_TASK OBJECTIVE_:
Retype the tail of the data exactly, starting at the line containing "ברוקרים מובילים (173, 968)" and stopping at the last line.

Saved data entries:
▽

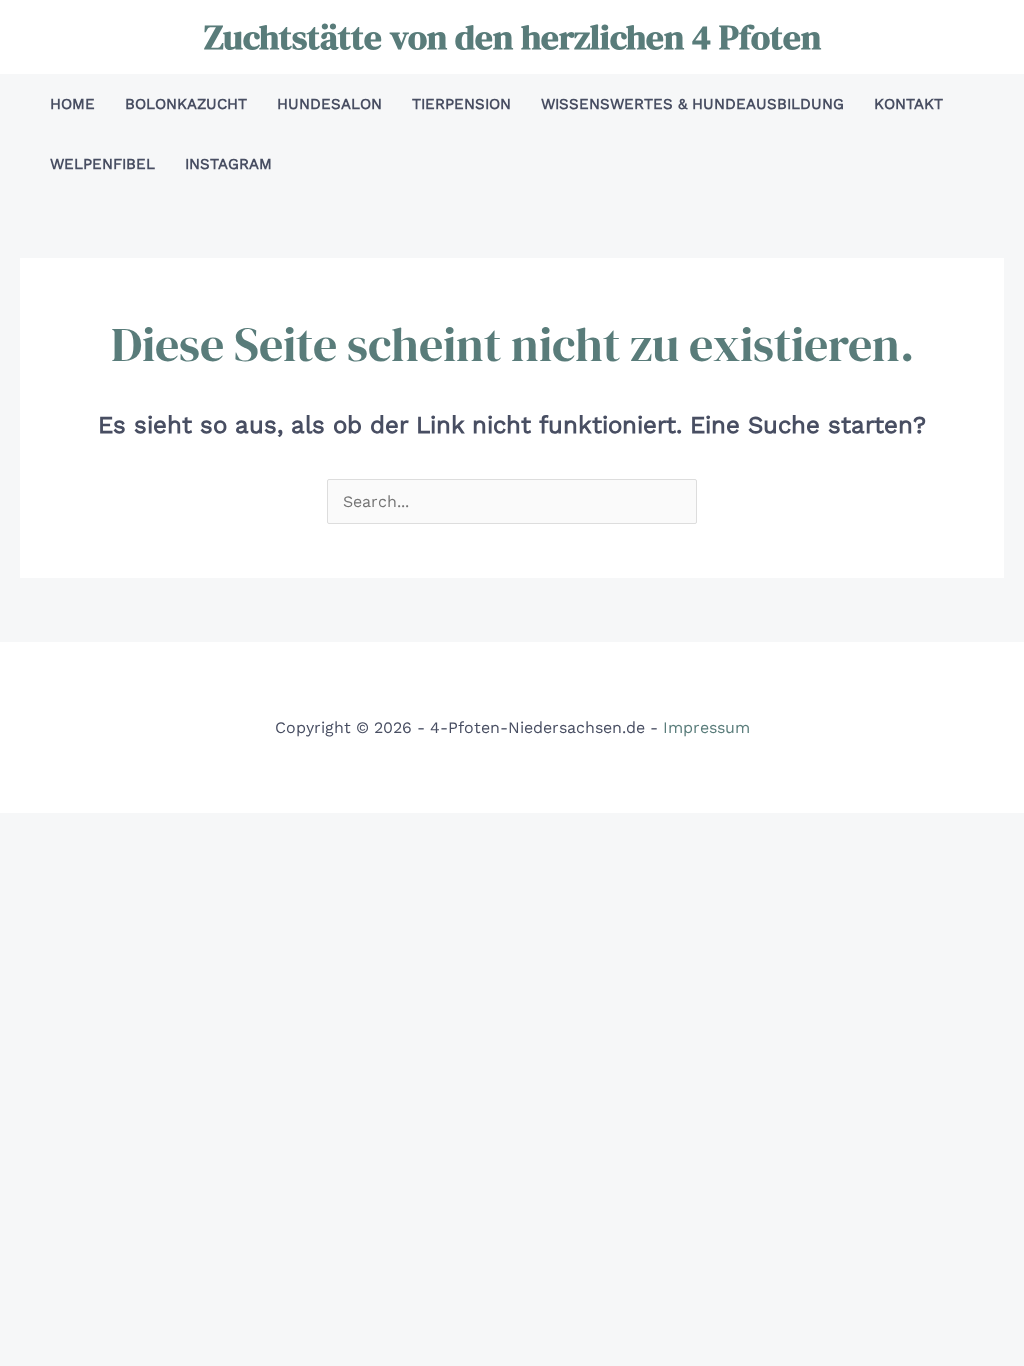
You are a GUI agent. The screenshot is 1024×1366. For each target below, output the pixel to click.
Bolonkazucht (186, 104)
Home (72, 104)
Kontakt (908, 104)
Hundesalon (329, 104)
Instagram (228, 164)
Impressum (706, 727)
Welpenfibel (102, 164)
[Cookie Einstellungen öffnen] (44, 1340)
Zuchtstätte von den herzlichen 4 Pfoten (512, 37)
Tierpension (461, 104)
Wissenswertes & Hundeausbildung (692, 104)
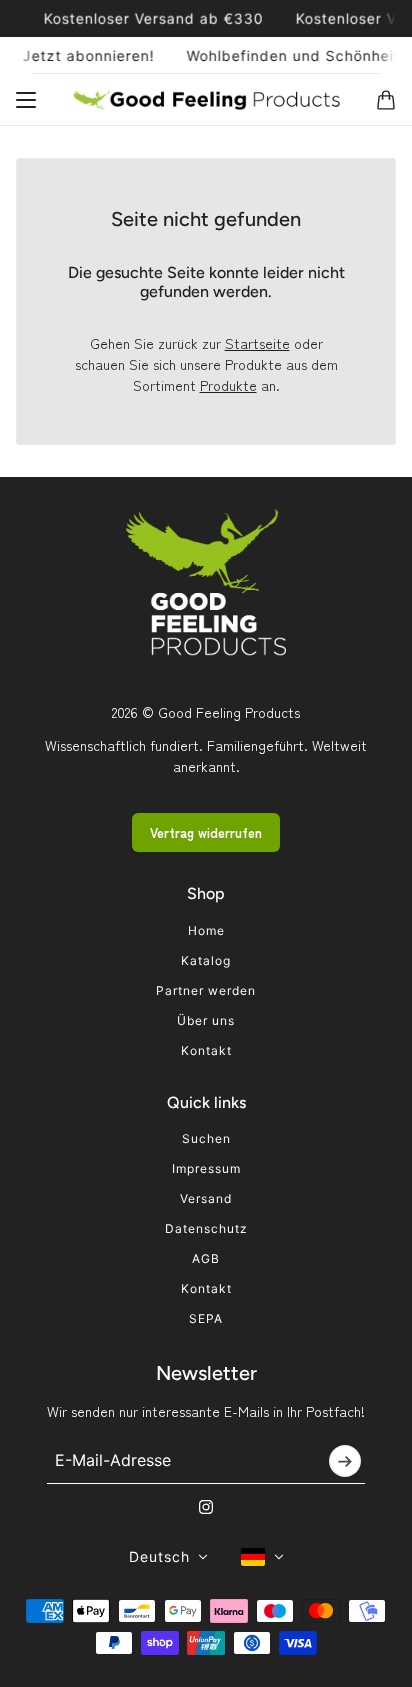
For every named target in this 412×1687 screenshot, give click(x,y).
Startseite (257, 343)
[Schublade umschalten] (26, 100)
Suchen (206, 1138)
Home (206, 930)
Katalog (206, 960)
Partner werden (206, 990)
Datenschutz (206, 1228)
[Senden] (345, 1461)
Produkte (228, 385)
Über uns (206, 1020)
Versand (206, 1198)
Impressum (206, 1168)
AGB (206, 1258)
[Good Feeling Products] (206, 100)
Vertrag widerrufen (206, 832)
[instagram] (206, 1507)
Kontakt (206, 1050)
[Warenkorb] (386, 100)
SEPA (206, 1318)
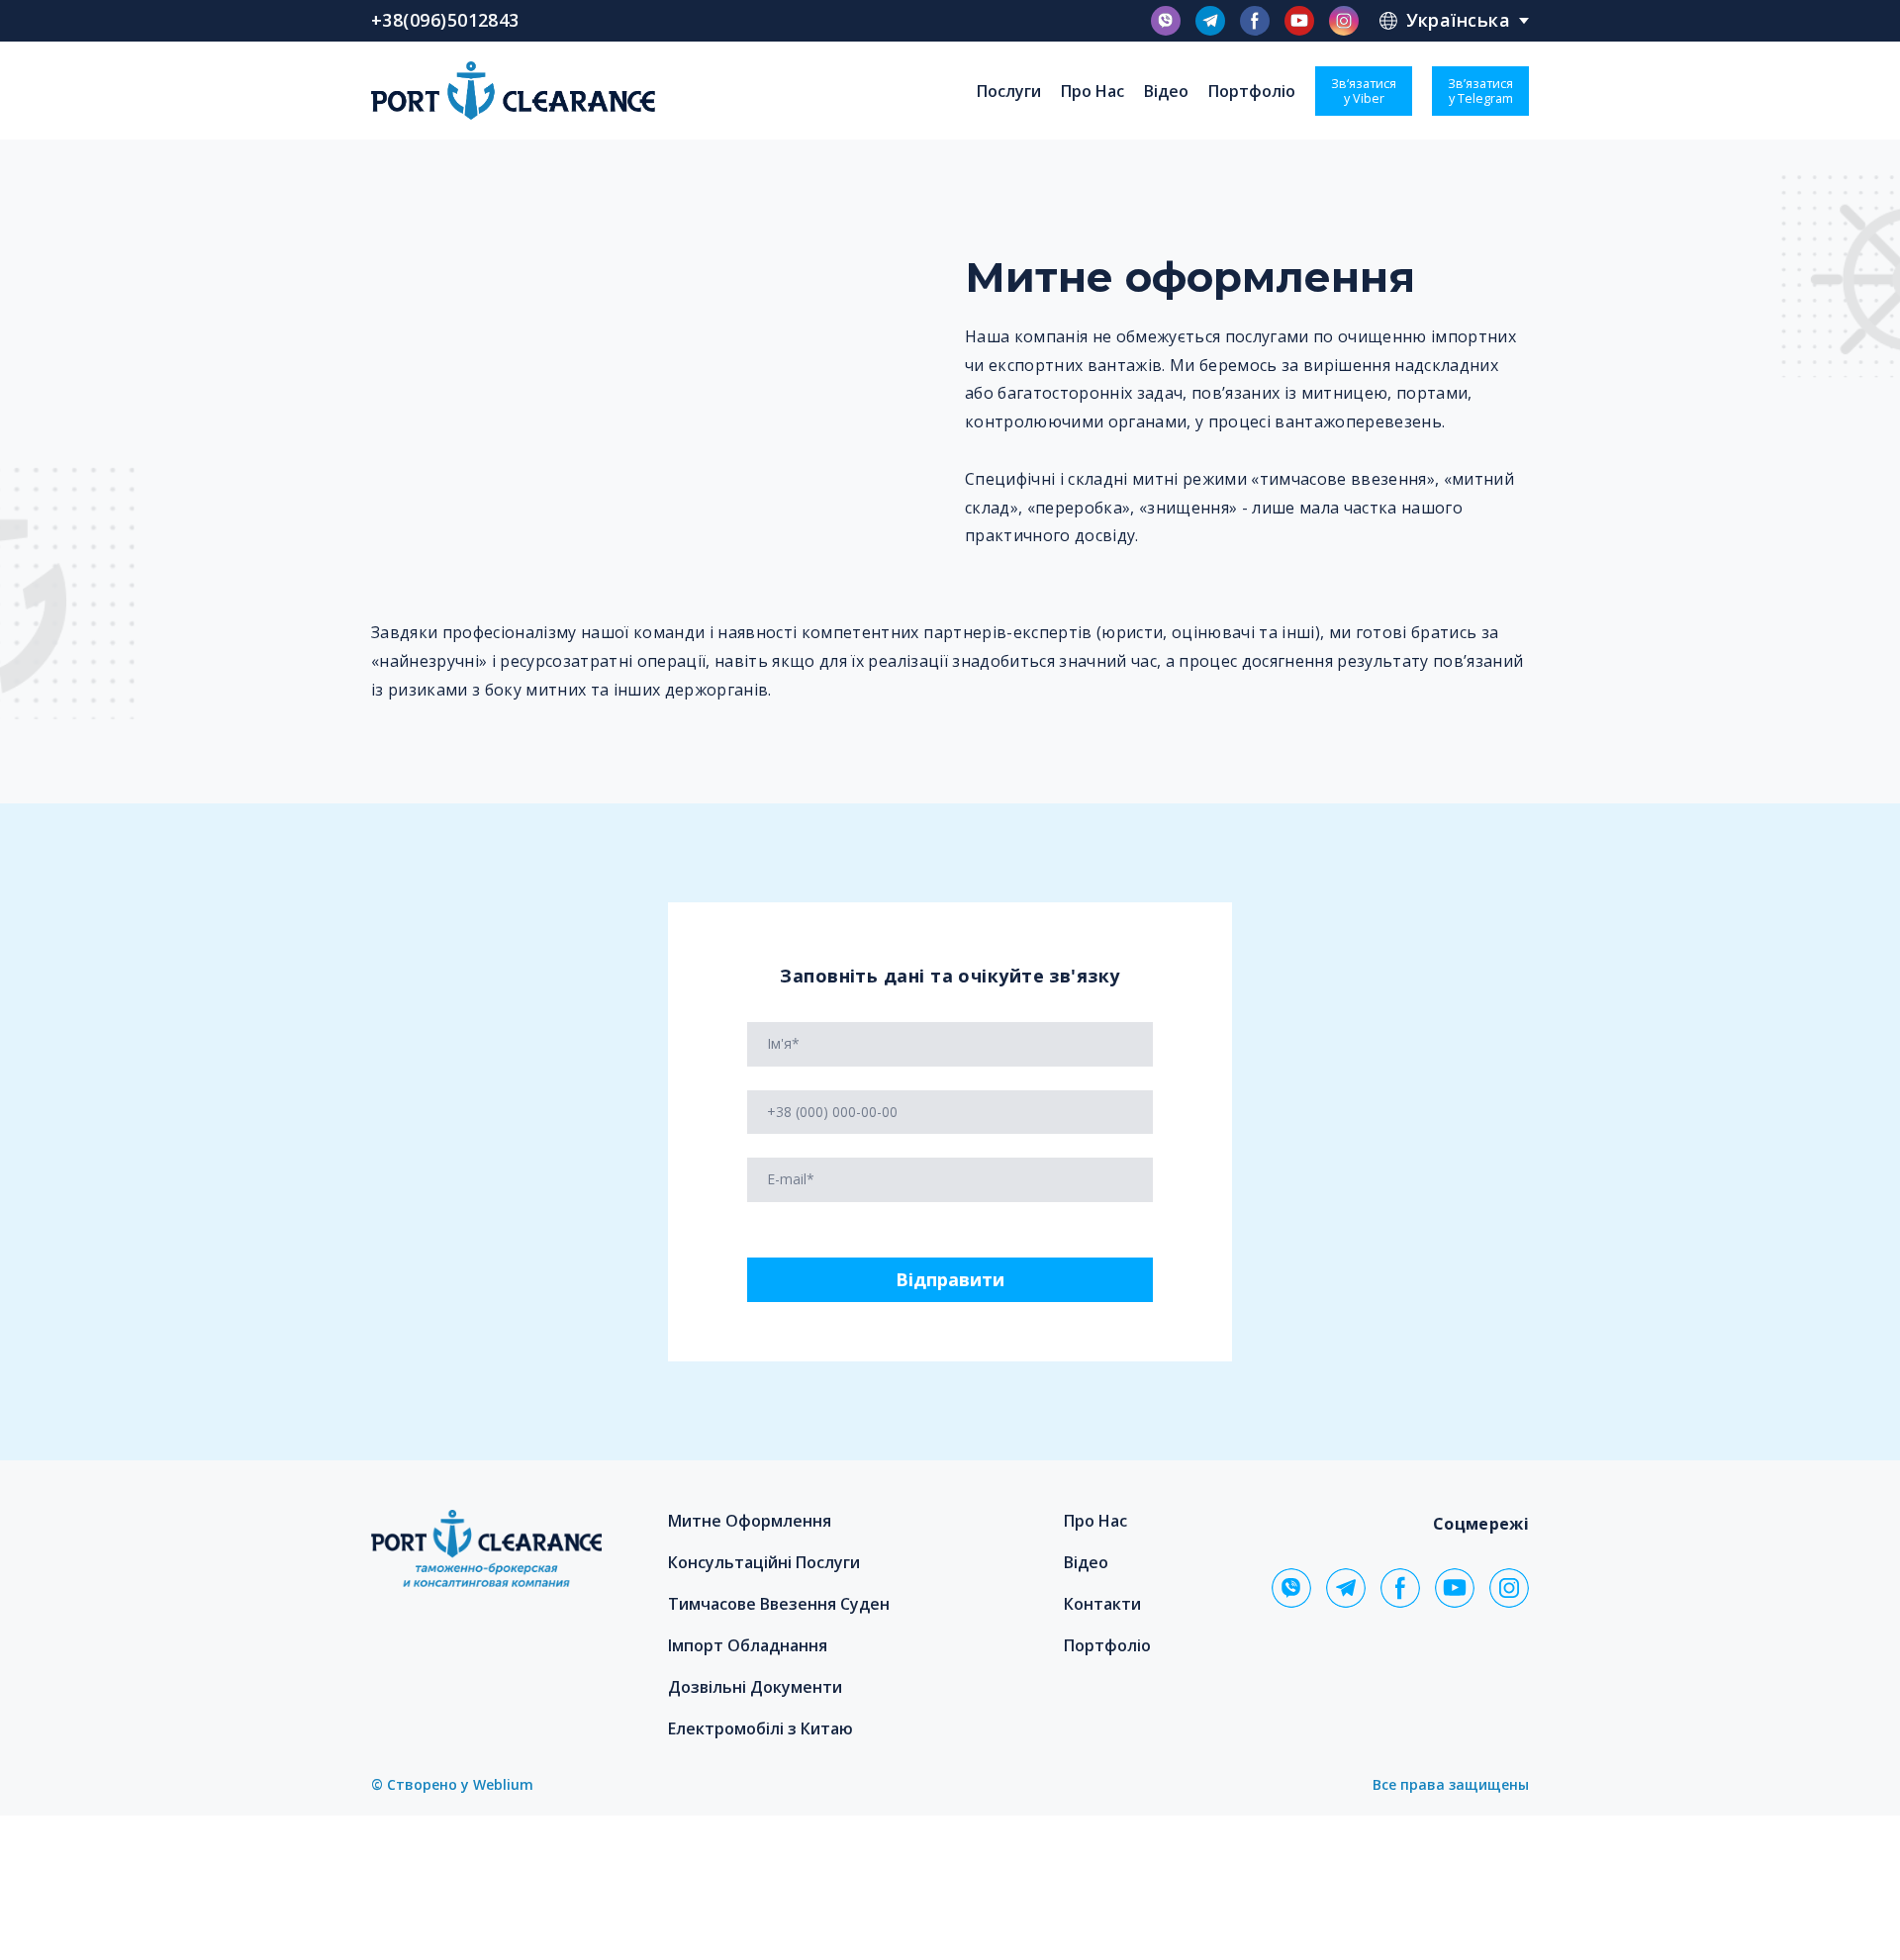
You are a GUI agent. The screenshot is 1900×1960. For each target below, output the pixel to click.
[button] (1166, 21)
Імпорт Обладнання (747, 1645)
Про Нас (1092, 91)
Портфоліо (1251, 91)
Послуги (1009, 91)
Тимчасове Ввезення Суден (779, 1604)
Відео (1166, 91)
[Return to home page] (513, 90)
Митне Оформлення (749, 1521)
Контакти (1102, 1604)
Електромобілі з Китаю (760, 1728)
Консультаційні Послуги (764, 1562)
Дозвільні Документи (755, 1687)
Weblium (503, 1784)
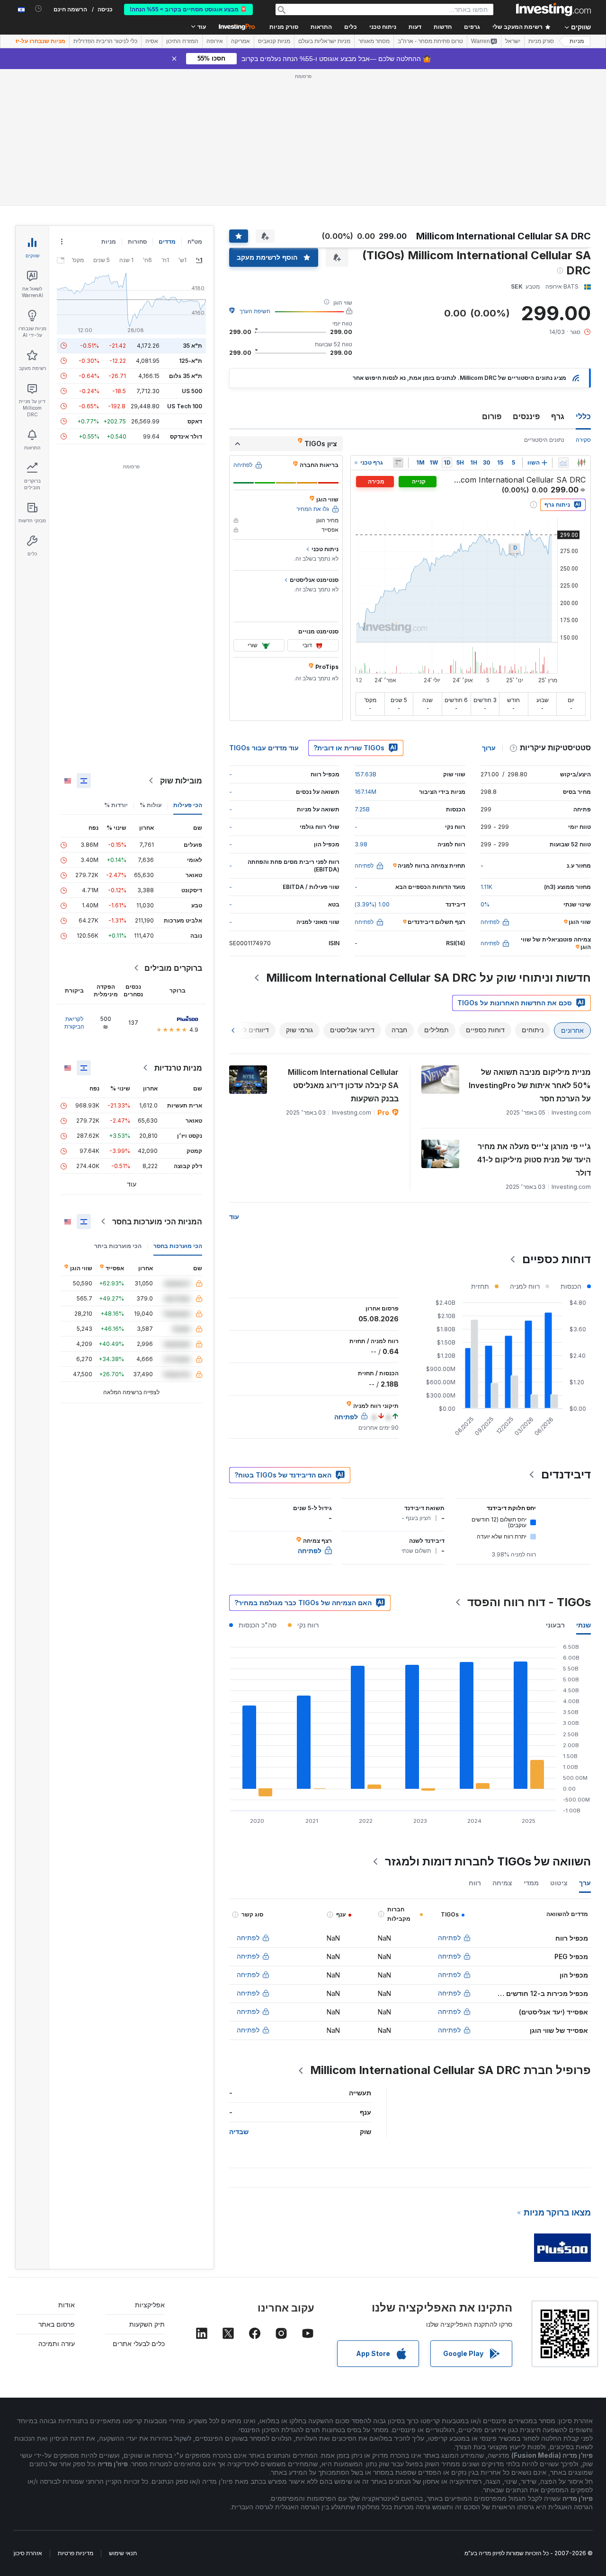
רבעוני (555, 1625)
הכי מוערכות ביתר (118, 1245)
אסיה (151, 41)
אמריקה (240, 41)
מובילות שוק (181, 780)
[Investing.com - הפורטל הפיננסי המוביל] (553, 9)
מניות (577, 41)
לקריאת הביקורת (74, 1022)
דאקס (194, 421)
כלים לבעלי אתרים (139, 2343)
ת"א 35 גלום (185, 375)
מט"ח (194, 241)
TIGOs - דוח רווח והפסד (529, 1602)
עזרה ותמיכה (56, 2343)
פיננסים (526, 416)
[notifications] (38, 8)
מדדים (167, 241)
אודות (66, 2305)
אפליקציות (150, 2305)
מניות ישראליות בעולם (324, 41)
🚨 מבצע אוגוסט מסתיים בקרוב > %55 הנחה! (188, 9)
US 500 (192, 391)
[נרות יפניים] (581, 462)
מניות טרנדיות (178, 1068)
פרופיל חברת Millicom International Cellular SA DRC (450, 2070)
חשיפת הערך (255, 311)
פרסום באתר (56, 2324)
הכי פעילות (187, 805)
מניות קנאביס (274, 41)
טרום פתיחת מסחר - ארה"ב (430, 41)
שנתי (583, 1625)
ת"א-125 (190, 360)
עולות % (150, 805)
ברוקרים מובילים (173, 968)
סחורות (137, 241)
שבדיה (239, 2132)
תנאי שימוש (123, 2553)
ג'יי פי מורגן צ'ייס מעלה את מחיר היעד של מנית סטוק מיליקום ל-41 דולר (534, 1160)
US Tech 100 (184, 406)
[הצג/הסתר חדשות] (398, 462)
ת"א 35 (192, 345)
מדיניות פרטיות (75, 2553)
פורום (491, 416)
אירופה (214, 41)
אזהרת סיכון (28, 2553)
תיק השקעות (147, 2324)
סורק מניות (283, 27)
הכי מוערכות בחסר (177, 1245)
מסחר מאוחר (374, 41)
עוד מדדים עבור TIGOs (264, 748)
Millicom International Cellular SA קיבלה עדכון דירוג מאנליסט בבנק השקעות (343, 1085)
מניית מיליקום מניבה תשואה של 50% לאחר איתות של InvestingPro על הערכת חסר (530, 1085)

△

_EXERCISE OUTPUT_:
ברוקרים מובילים (173, 968)
סחורות (137, 241)
שבדיה (239, 2132)
תנאי שימוש (123, 2553)
ג'יי פי מורגן צ'ייס מעלה את מחיר היעד של מנית סטוק מיליקום ל-41 דולר (534, 1160)
US Tech 100 (184, 406)
[הצג/הסתר חדשות] (398, 462)
ת"א 35 (192, 345)
מדיניות פרטיות (75, 2553)
פורום (491, 416)
אירופה (214, 41)
אזהרת סיכון (28, 2553)
תיק השקעות (147, 2324)
סורק מניות (283, 27)
הכי מוערכות בחסר (177, 1245)
מסחר מאוחר (374, 41)
עוד מדדים עבור TIGOs (264, 748)
Millicom International Cellular SA קיבלה עדכון דירוג מאנליסט בבנק השקעות (343, 1085)
מניית מיליקום מניבה תשואה של 50% לאחר איתות של InvestingPro על הערכת חסר (530, 1085)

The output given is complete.